GDPR consent request forms: Sample text
April 23, 2018
GDPR best practices require the ability to obtain valid consent from EU customers to allow for the lawful collection and processing of personal data—as well as the ability for those customers to withdraw their consent. This download outlines the basics and offers examples of three types of request forms.
From the download:
The European Union General Data Protection Regulation (GDPR) requires every organization that collects sensitive personal data from those residing in the EU to ask for clear and specific consent before collecting that data. According to the GDPR, personal data is any bit of information that can be used to identify the data subject providing the personal data.
This broad definition means that consent must be obtained before asking for a name, email address, or even collecting tracking information in the form of a website cookie. It is this broad definition that will trip up many organizations unprepared for the GDPR. Just as important, once proper consent is obtained, all data subjects must have a simple and clear mechanism for reversing their previous consent.
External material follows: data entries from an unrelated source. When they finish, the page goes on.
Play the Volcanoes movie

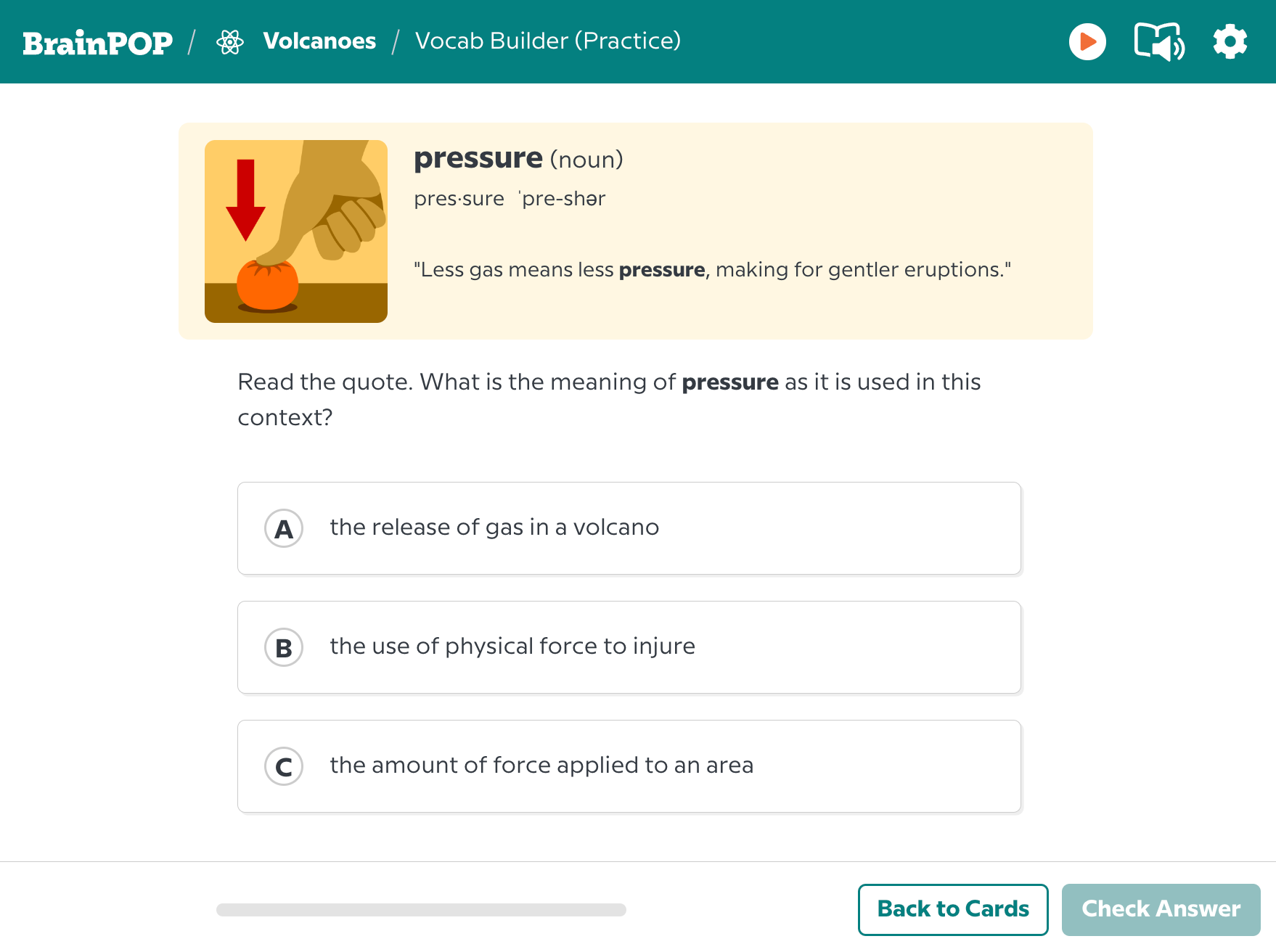[1087, 42]
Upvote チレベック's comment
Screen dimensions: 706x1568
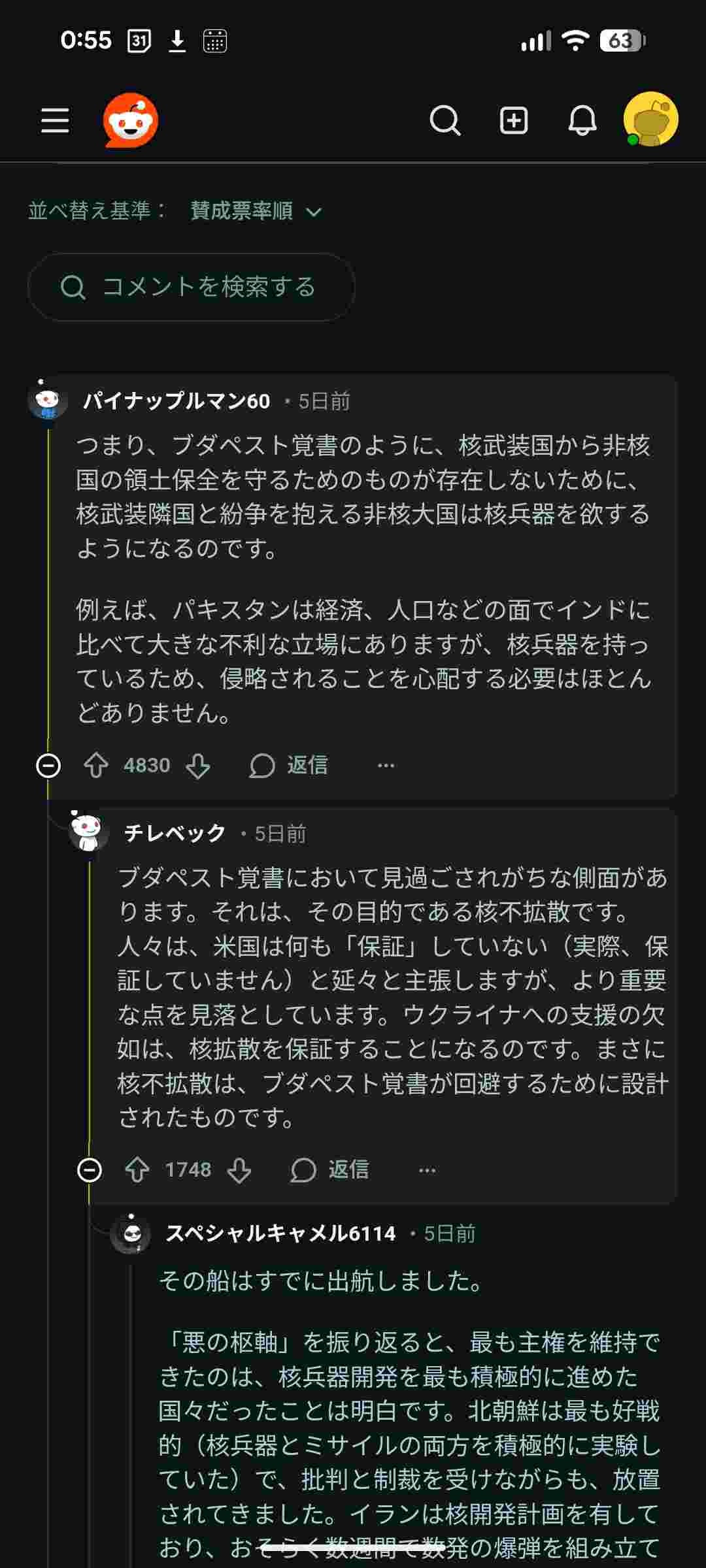137,1169
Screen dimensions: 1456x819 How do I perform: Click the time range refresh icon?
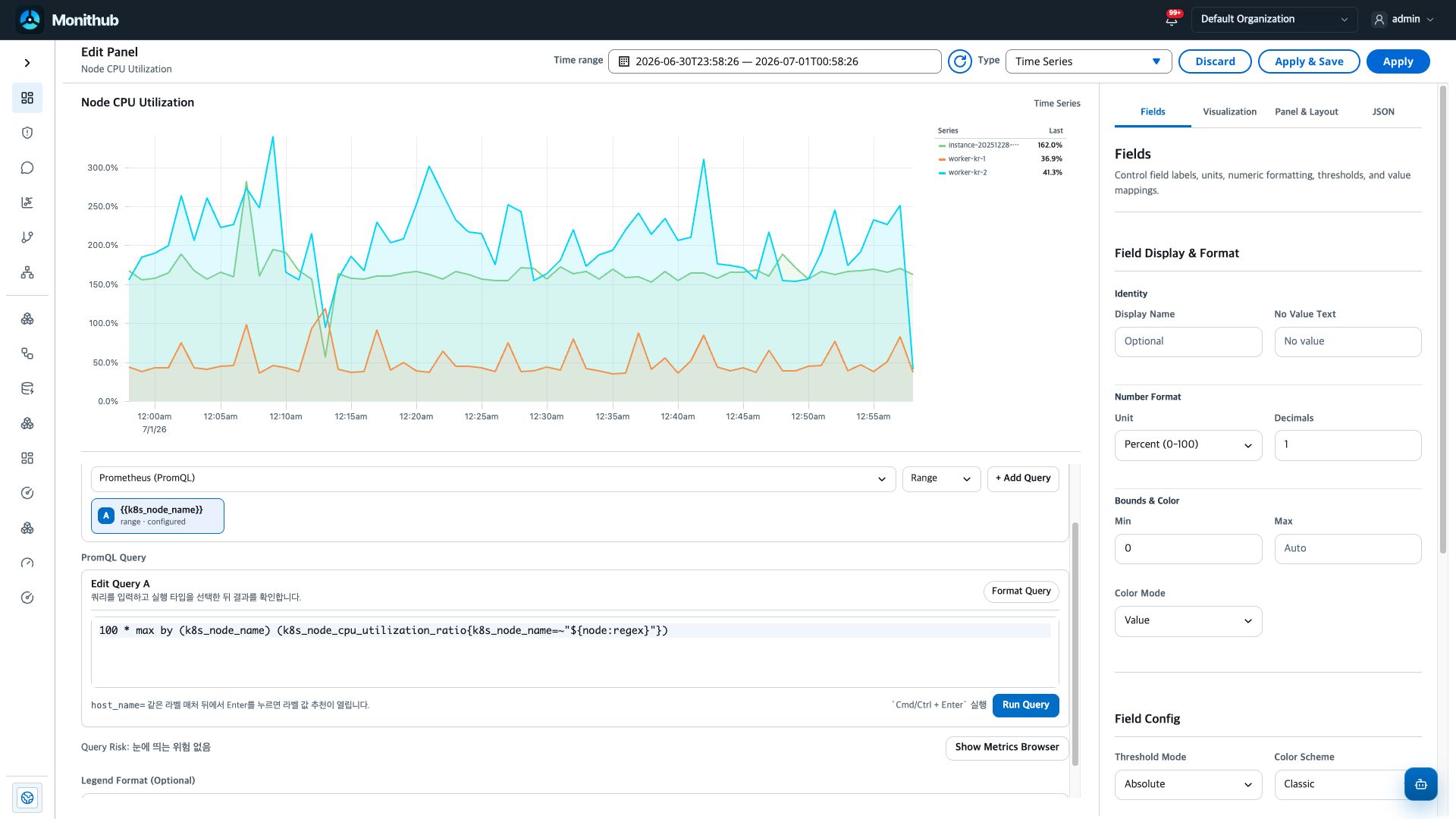coord(960,61)
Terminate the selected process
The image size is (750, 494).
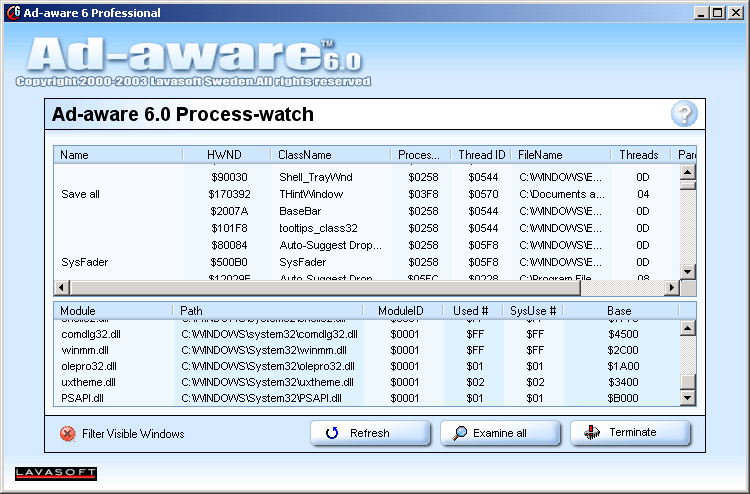631,433
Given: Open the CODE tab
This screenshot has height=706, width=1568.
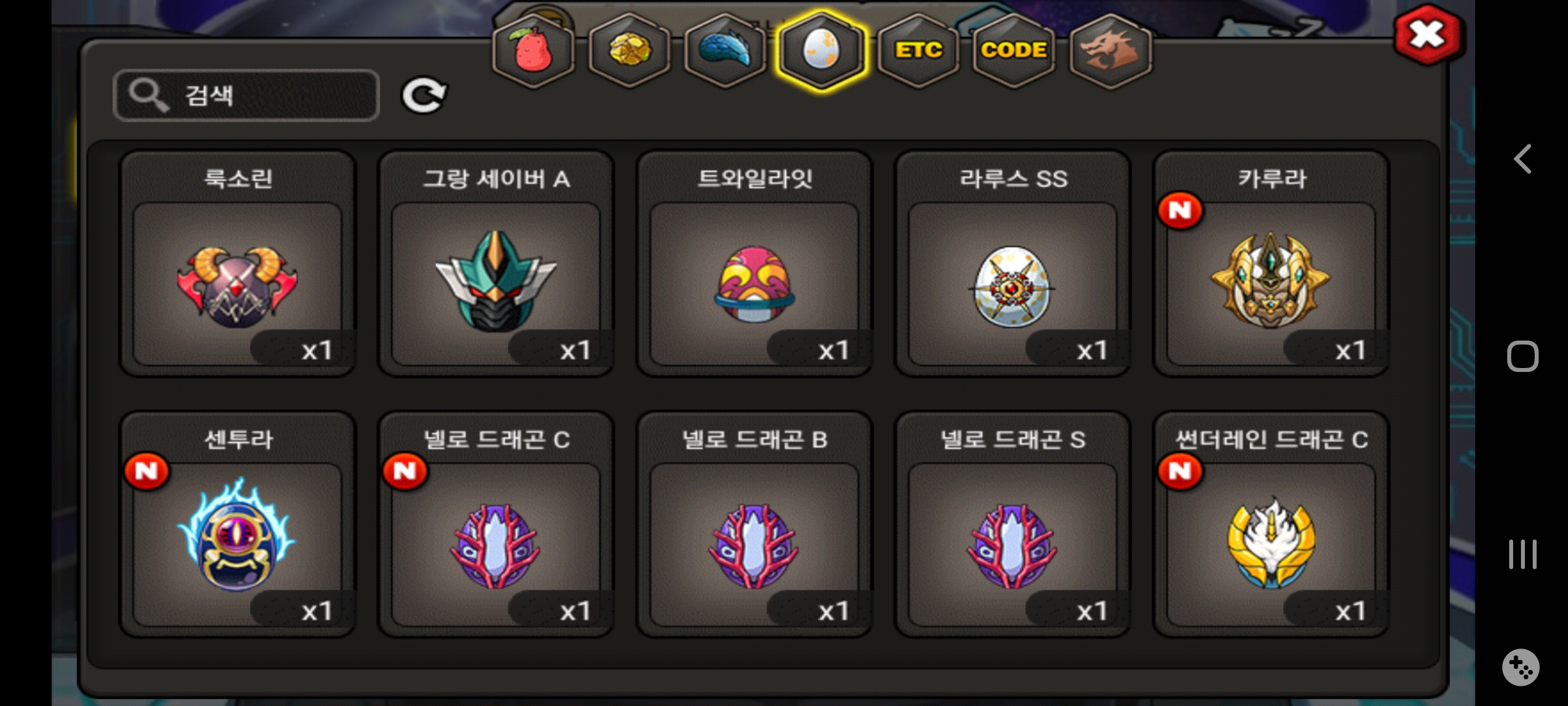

Complying with these provisions of the GDPR will require many organizations to change the way they request consent from customers, clients, and users. GDPR best practices lay out some foundational principles that will help enterprises reach compliant status more quickly.
Here are the conditions of valid consent under the GDPR:
- Consent needs to be freely given.
- Consent needs to be specific, per purpose.
- Consent needs to be informed.
- Consent needs to be an unambiguous indication.
- Consent needs to be given by a statement or by a clear act.
- Consent needs to be distinguishable from other matters.
- The request for consent needs to be in clear and plain language, intelligible, and easily accessible.